PASSAGE:
%%

Thursday, November 25, 2010

Merci merci me

It is right to give you thanks and praise--all of you lovely people I know and have known and will know in the days and weeks and hours and years, GW, to come. So, thanks for that.

My fingers hover over the keys like the marker on a Ouija Board, hoping they will fly unbidden over the letters and numbers and answer the questions I pose. Give us a little sugar to sweeten the prosaic, spice up the blandness of uncertainty, show us the way and the hope and the light. Preferable outcomes to unleashing the hounds of hell as the door between worlds is carelessly left open. Not sure though how this will all pan out, which I suppose is the point.

This holiday once meant Pilgrims and placecards, unzipping fine china and pouring ice water into clean clear goblets, seeing for believing that Santa Claus had come to town. Safe as houses, surrounded en famille, and ah, the desserts.

%%

EXERCISES:
1) In the holiday blog post, what does the writer hope fingers hovering over the keys will do, and what outcome are those hopes said to be preferable to? Answer in one to three sentences.
2) Go on with the holiday blog post from its last sentence, keeping its voice.

RECORDS PROVIDED:
%%

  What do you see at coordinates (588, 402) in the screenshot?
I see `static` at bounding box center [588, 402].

%%
%%

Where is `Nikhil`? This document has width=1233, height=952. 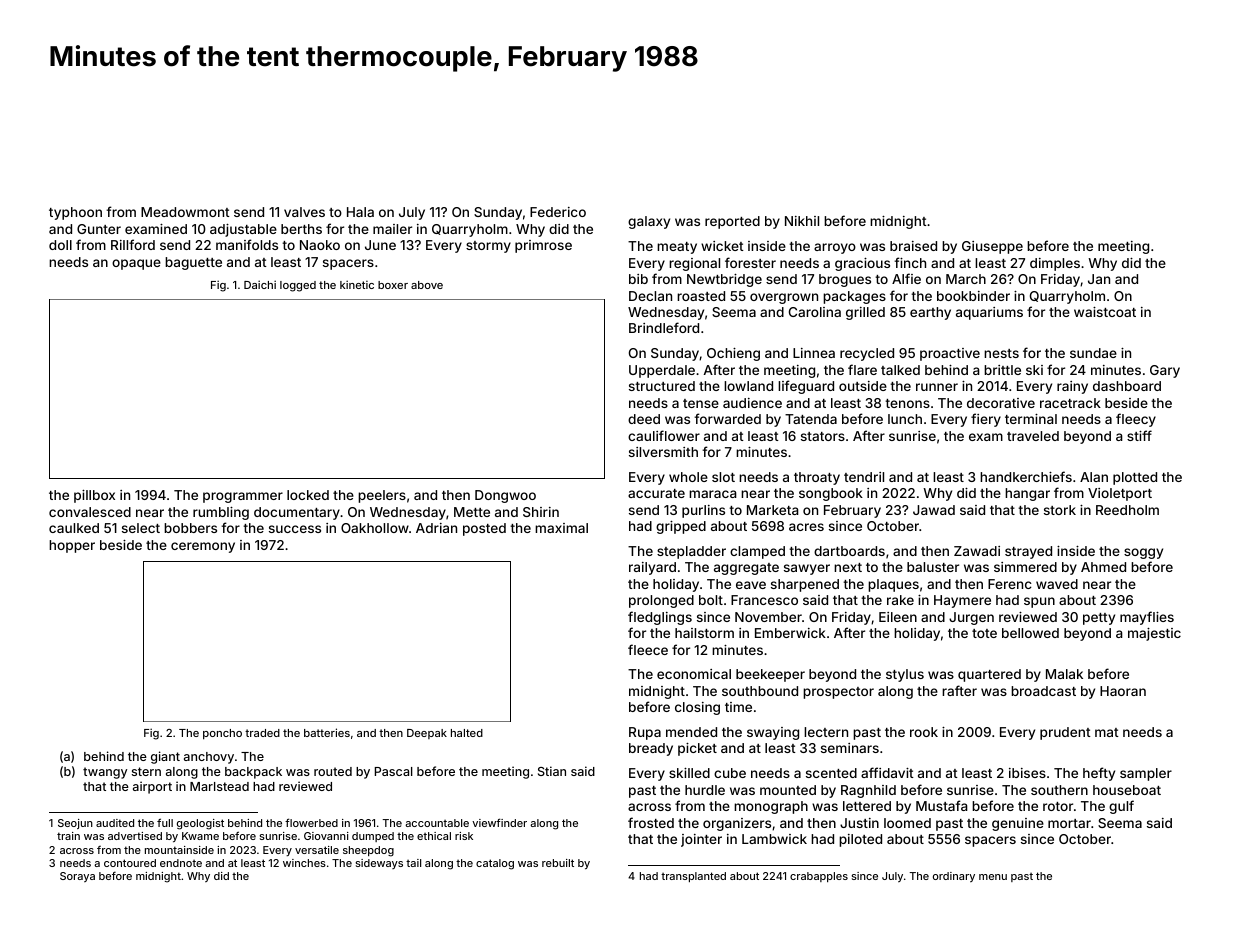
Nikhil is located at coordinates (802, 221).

%%
%%

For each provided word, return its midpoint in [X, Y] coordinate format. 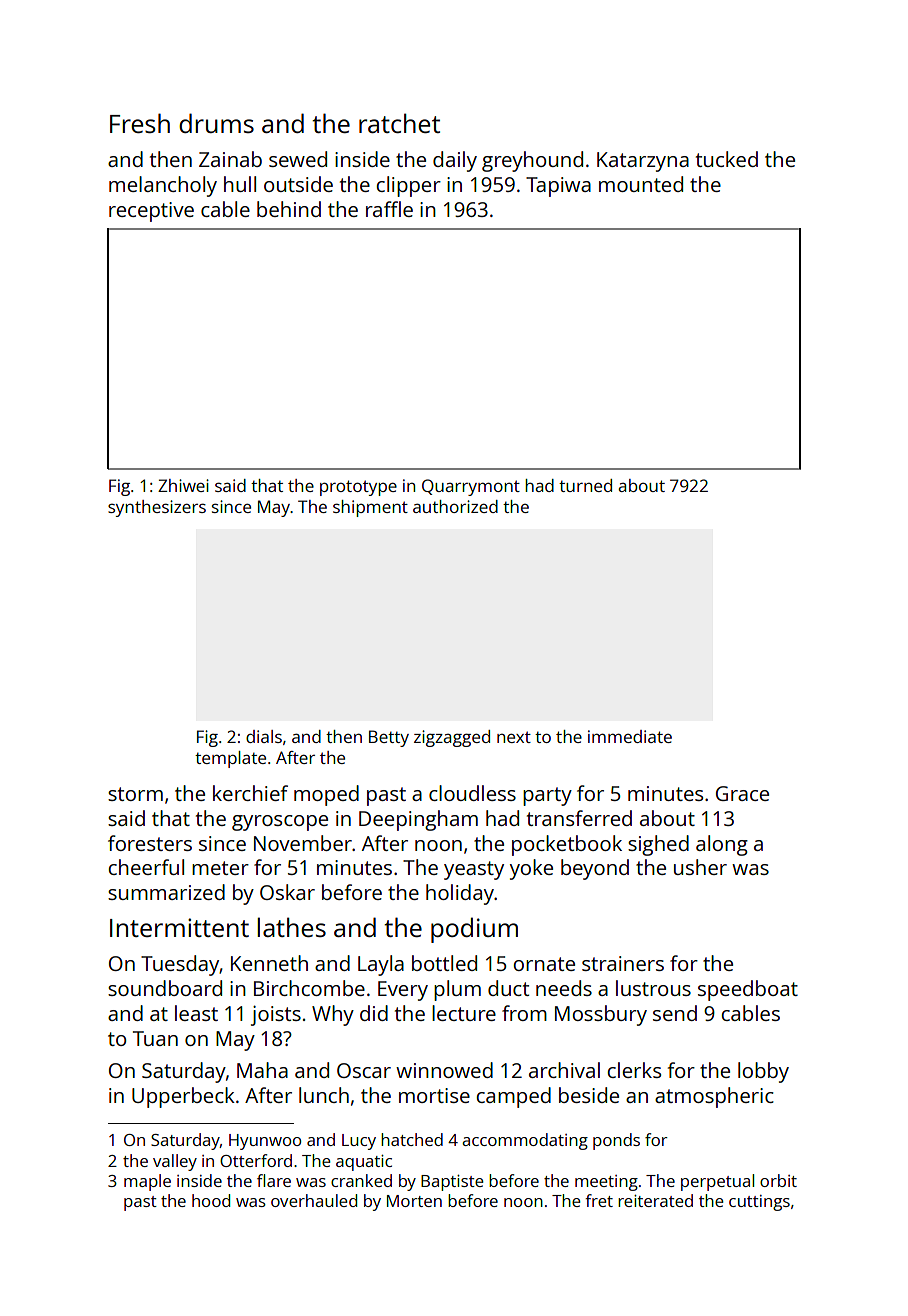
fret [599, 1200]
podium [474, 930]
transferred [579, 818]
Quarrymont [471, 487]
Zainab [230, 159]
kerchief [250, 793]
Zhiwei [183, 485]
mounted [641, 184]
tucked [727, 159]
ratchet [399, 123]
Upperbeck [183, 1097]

%%

FINAL ANSWERS:
1) The writer hopes the fingers will fly unbidden over the letters and numbers like the marker on a Ouija board, answering the questions posed and giving sugar, spice, the way, the hope and the light. These are called preferable outcomes to unleashing the hounds of hell as the door between worlds is carelessly left open.

2)
Then there was the Thanksgiving I ran away from home after the wine had turned the proceedings sour, the year that in all probability changed how everything was from that moment forward. A small act of rebellion to be sure. How grateful I was for it. How silly to think how terrible it was looked upon at the time. How funny to skip ahead a few years and recall the ultimate in pretense, surrounded by those who had loved me since I entered this world but knew next to nothing about my plans. Awkward.

Different tables, different faces, different brands of dinner rolls would follow. A curious lack of recall shadows some of these events. Last year there was no table and it wasn't the worst. It just....was.

I am not old but I am not young. I am not presiding over a polished board of fare but I am not seated at the kiddie table in the scullery either. I am not ungrateful but I am not overbrimming with thankfulness.

What I am is hungry. Grazie.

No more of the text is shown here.